Они съезжают по улице Еременко, приближаются к теннисным кортам. Место тихое, вот бы поселиться здесь в собственном доме. Деревья, газоны, машины ездят редко. Когда-нибудь у нее будет здесь свой дом.
— Сейчас поворот,— и мы на месте. Еще немного, так, так, вон у тех стеклянных дверей остановитесь, пожалуйста.
Ирена включает свет и наклоняется к табло счетчика. -~ Двадцать одну крону, пожалуйста. Мужчина какую-то долю секунды жует губами, а затем выпаливает:
— Я бы дал вам все сто.
— Запретить я вам этого не могу.
— Да что там сто, я дам вам двести, триста. Хватит вам на сегодня ездить, пойдемте, составьте мне компанию. Я одинок в этом мире, как собака. Еще хорошо, что мне удалось жену на бобах оставить, днем снять деньги с книжки. Пойдемте со мной, я вам дам три сотенных,— настаивает мужчина.

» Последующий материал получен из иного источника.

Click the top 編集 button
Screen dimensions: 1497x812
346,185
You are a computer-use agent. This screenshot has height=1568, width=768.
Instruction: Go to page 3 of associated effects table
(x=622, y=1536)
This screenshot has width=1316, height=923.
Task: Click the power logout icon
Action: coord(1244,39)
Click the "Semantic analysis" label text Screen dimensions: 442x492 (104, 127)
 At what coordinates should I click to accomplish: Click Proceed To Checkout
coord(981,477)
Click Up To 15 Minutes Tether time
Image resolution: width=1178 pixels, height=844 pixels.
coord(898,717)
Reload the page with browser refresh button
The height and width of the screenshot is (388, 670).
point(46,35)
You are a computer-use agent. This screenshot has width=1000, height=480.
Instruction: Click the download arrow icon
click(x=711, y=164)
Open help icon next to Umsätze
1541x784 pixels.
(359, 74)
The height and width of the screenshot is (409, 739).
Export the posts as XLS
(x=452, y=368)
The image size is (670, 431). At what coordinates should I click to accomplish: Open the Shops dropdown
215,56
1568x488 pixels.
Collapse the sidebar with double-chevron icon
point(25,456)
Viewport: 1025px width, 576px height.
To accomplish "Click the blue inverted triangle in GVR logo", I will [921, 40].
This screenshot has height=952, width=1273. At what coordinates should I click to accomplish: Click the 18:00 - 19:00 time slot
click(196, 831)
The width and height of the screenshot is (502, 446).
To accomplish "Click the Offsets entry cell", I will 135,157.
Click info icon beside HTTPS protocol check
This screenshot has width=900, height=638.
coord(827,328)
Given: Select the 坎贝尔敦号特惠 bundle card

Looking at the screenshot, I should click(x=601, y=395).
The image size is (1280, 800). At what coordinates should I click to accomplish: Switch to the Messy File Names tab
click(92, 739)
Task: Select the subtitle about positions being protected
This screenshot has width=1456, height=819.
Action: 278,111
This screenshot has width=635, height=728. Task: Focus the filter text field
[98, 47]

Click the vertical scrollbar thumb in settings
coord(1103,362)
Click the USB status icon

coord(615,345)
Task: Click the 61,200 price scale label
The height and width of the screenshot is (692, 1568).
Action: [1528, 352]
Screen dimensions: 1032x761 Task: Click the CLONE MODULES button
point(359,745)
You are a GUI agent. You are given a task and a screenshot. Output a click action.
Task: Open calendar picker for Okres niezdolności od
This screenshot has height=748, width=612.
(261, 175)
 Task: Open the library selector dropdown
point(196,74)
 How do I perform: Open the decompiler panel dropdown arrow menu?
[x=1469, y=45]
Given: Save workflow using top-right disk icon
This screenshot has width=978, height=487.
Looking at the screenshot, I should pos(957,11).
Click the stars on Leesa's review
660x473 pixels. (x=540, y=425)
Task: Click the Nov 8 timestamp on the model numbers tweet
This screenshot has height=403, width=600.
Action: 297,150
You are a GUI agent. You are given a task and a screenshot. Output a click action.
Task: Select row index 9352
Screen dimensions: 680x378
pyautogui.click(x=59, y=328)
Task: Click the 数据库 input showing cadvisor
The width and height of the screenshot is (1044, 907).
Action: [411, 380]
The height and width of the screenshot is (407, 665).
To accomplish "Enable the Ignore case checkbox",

Поблизости ни души. И так всегда.
— Вот вам мое последнее слово — пятьсот. Вы произвели на меня колоссальное впечатление. Поверьте. Моего товарища как раз нет дома. У него классные пластинки и выпивка что надо. Затопим, чтобы нам было тепло, развлечемся. Ну, пожалуйста, что тут такого? Ведь мы же взрослые люди, а?
—Заплатите двадцать одну крону и идите своей дорогой!— говорит Ирена.
— Такая красивая и такая злая! Я вам дам пять сотен, я не жмот. Но вам придется пойти за ними со мной, у меня нет при себе бумажника.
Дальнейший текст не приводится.